Blimey, tense times in your house OP Shock No wonder they kept quiet about eating the wraps if that is how he behaves! Suggest that next time he buy several packs and get the fuck over it!

Are you expected to be grateful every time he buys food for you?! I really bloody hope not!

Elindab · 02/01/2020 07:20

Could I have the recipe as well please.

This. It sounds so delicious, OP.

isit2020yet · 02/01/2020 07:27

@Shedidnt humous in a wrap is lovely 😋try it with falafel and cucumber 🥒

NewName73 · 02/01/2020 07:28

OP, I agree your DH was rude.

And posters who think you only eat meatballs with pasta need to broaden their cultural horizons a bit.

TokyoSushi · 02/01/2020 07:31

ConfusedGrin

Shedidnt · 02/01/2020 07:37

I'm always interested in getting authentic recipes from other cultures rather than Jamie Oliver trying to cook Indian or Italian or something. We're all waiting OP for the recipe!

brassbrass · 02/01/2020 07:46

Why didn't your brother just say oh I had it earlier.

Not sure that your DH was particularly out of order. Why were you pussyfooting around your brother so much? Surely a "did you finish the bread just checking? If so not a problem I'll make rice".

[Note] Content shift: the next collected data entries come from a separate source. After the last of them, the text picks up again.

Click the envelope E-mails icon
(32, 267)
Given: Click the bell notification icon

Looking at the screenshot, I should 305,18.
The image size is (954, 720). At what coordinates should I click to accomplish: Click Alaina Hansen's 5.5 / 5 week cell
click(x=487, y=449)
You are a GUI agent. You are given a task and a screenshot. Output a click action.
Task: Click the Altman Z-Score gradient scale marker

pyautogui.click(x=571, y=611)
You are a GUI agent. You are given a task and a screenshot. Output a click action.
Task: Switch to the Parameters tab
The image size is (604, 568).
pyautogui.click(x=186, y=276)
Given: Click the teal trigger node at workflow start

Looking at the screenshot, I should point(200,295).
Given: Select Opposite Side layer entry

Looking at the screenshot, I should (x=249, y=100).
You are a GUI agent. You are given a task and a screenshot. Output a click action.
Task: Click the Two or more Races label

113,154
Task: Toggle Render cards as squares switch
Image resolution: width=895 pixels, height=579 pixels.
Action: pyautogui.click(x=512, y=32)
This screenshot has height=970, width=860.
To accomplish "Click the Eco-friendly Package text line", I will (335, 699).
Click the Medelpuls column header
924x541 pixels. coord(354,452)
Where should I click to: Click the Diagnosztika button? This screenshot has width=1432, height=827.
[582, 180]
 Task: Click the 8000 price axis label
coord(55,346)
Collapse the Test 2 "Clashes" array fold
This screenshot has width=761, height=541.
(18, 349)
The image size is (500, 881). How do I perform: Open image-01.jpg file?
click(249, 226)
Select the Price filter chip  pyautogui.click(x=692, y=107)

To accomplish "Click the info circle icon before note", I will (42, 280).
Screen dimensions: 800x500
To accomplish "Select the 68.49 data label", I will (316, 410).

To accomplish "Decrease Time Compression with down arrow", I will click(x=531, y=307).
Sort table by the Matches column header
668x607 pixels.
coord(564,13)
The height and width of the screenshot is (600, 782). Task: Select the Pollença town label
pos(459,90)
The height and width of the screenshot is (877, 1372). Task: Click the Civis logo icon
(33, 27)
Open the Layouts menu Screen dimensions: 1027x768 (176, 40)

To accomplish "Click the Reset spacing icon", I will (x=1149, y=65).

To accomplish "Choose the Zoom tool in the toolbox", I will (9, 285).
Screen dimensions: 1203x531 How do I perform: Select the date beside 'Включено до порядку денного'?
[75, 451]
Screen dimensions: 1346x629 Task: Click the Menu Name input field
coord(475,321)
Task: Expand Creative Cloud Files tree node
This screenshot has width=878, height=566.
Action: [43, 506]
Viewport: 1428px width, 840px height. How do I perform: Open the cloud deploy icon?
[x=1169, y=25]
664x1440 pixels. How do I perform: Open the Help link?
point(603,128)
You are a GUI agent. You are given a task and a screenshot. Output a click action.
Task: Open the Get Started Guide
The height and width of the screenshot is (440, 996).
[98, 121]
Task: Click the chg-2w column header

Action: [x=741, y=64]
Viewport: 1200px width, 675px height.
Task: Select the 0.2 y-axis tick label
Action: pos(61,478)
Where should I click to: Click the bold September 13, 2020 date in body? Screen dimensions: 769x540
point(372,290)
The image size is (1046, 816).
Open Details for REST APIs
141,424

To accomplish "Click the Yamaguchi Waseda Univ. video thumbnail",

You were a bit melodramatic I think.

Shedidnt · 02/01/2020 07:47

@brassbrass The OP has explained that her brother is shy.

Shedidnt · 02/01/2020 07:49

It's in the first line of her OP

Had my brother over, he usually is shy and hardly talks and is still young- just hit 20s.

LemonPrism · 02/01/2020 07:49

Why's anyone calling it 'wrap bread'?! They're just called wraps... at most tortillas.

I think your DB will be going hungry if he ever stays at yours again after that pathetic and rude show from DH.

If DPs family had done that I'd have been quiet and humiliated too - he acted like your DB had stolen it. In future if something bf S needed for tea you have to mention it

Sayhellotothethings · 02/01/2020 07:56

This reminds me of the time I got invited to somebody's house for dinner, but on arrival they said they couldn't afford to feed me.

Why is it being called wrap bread.

Your brother should have said that he ate it.

FamilyOfAliens · 02/01/2020 07:56

This. It sounds so delicious, OP.

How can it sound delicious? The OP has only listed a couple of the ingredients. It’s impossible to know what it tastes like from that.

brassbrass · 02/01/2020 07:57

So what? No one's asking for a presentation with jazz hands. Just politely say yeah breads finished.

Creeping around eating food after everyone has gone to bed is weird. Instead of enabling all these awkward behaviours teach him some coping/social skills. He's not mute. If he can't even communicate with his own sister then how does he manage in other aspects of his life?

Shedidnt · 02/01/2020 08:02

Well presumably normal people don't interrogate him for eating when he was told to help himself. Having been pathologically shy in my youth, I would have been completely mortified. I'd have gone bright red and vowed never to eat again!

brassbrass · 02/01/2020 08:08

Doesn't really excuse being in someone else's home and not answering a simple question. It escalated because the brother didn't speak up and because OP overreacted to her DH asking about it which made him pursue it even more. All contributed to it but brother could have nipped it in the bud right at the beginning. He is ground zero of the problem.